### REQUIRED WORK
Rewrite the lines from the one with "What do you" to the one with "center [420, 216].", swapping "screenshot" for "image" and changing nothing else. Leave the pictures out of your answer.

### SUPPLIED MATERIAL
▼▼▼

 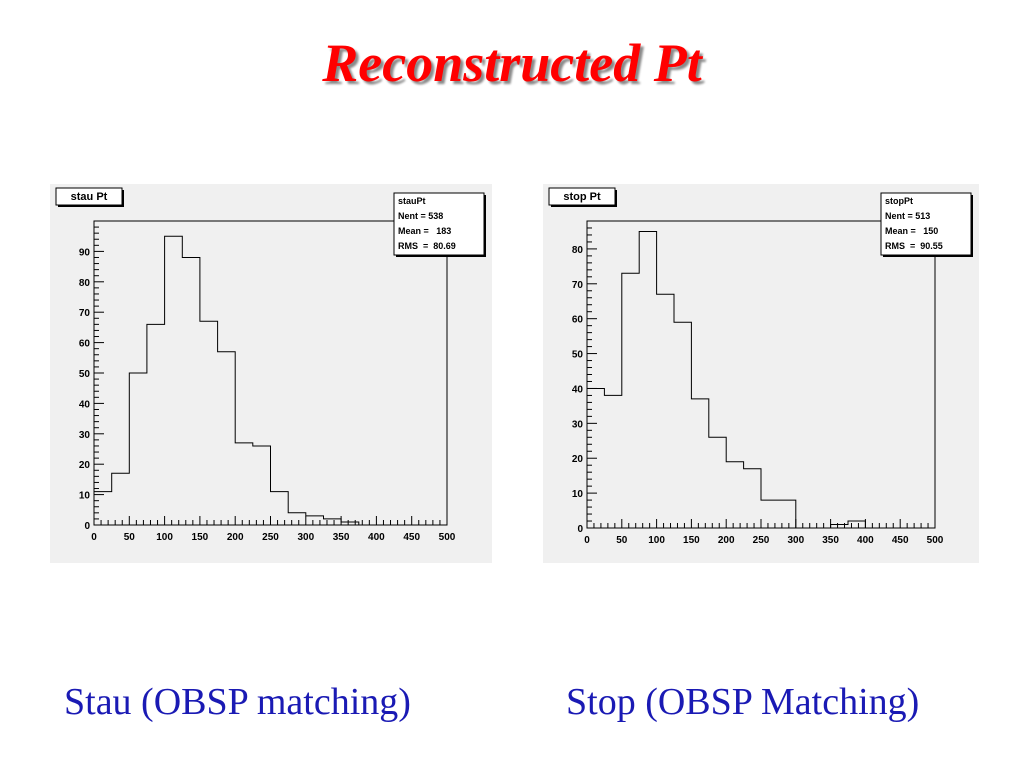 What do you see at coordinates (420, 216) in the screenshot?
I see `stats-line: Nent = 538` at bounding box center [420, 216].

▲▲▲
▼▼▼

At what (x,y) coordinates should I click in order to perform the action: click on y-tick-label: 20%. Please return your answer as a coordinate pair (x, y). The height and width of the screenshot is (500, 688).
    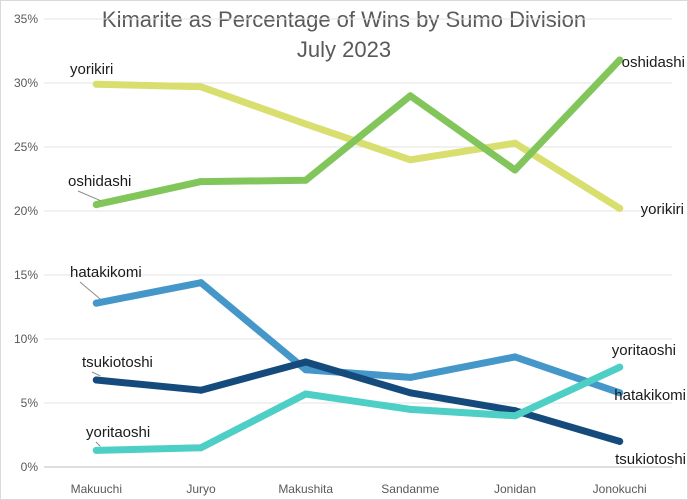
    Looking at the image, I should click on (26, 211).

▲▲▲
▼▼▼

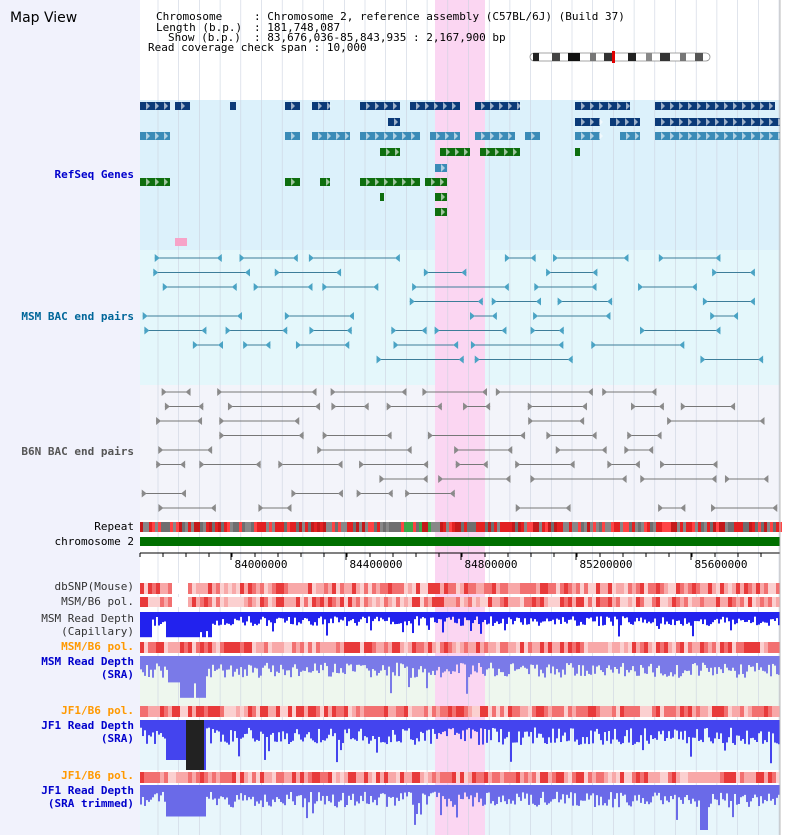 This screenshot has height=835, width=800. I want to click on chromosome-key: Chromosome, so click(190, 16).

▲▲▲

### RESULT FOR THIS TASK
  What do you see at coordinates (420, 216) in the image?
I see `stats-line: Nent = 538` at bounding box center [420, 216].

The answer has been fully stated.